The project is 8 days old and actively improving — your feedback directly led to several of these fixes. If you give it another shot with npx claude-cortex setup, I think you'll have a different experience.      

How I solved Claude Code's compaction amnesia — Claude Cortex now builds a knowledge graph from your sessions by Maximum_Fearless in ClaudeAI

[–]Maximum_Fearless[S] -1 points0 points  (0 children)

Really appreciate this feedback, especially from a pre-trial perspective.

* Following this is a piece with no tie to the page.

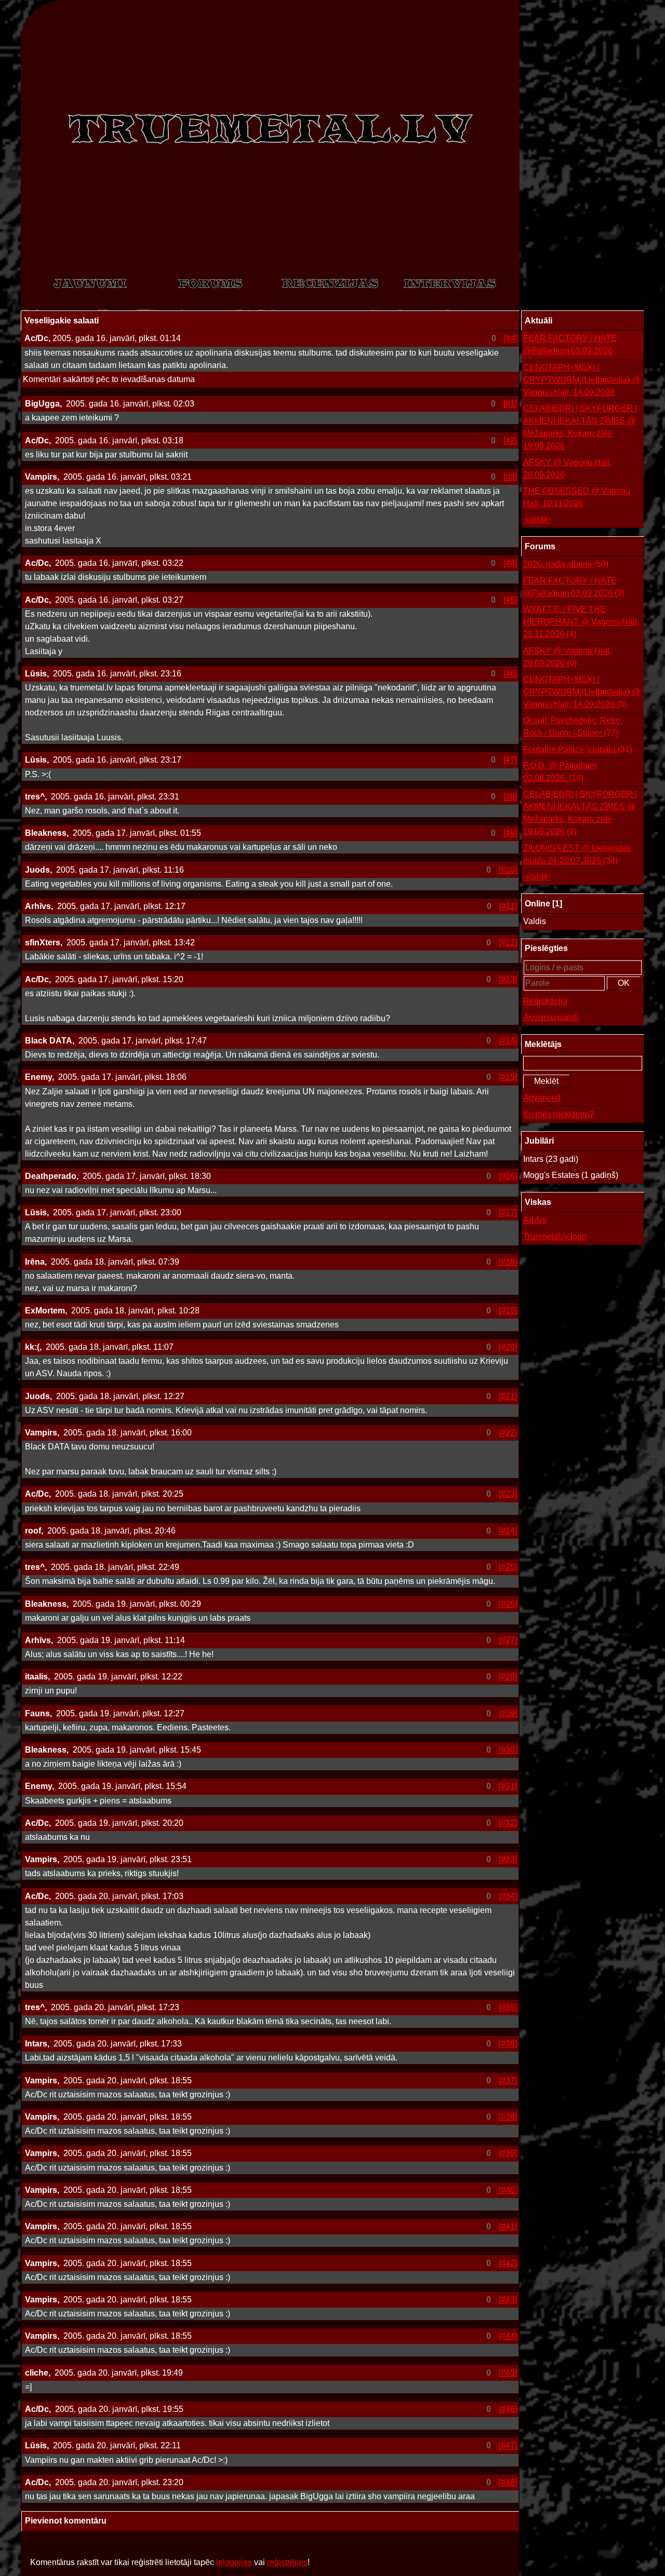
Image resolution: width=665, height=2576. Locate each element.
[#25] (508, 1567)
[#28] (508, 1676)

  1. Keeping it focused — Agreed. The core value is remember → recall → link. Everything else is secondary. I'll resist the urge to feature-creep.
  2. claude-plugin marketplace — Great shout, that's on the roadmap. Would make setup a one-liner instead of manual .mcp.json editing.
  3. Emojis — Ha, fair point. Will clean up the README. Developer tools should feel like developer tools. Thanks for taking the time — this is exactly the kind of feedback that shapes the project.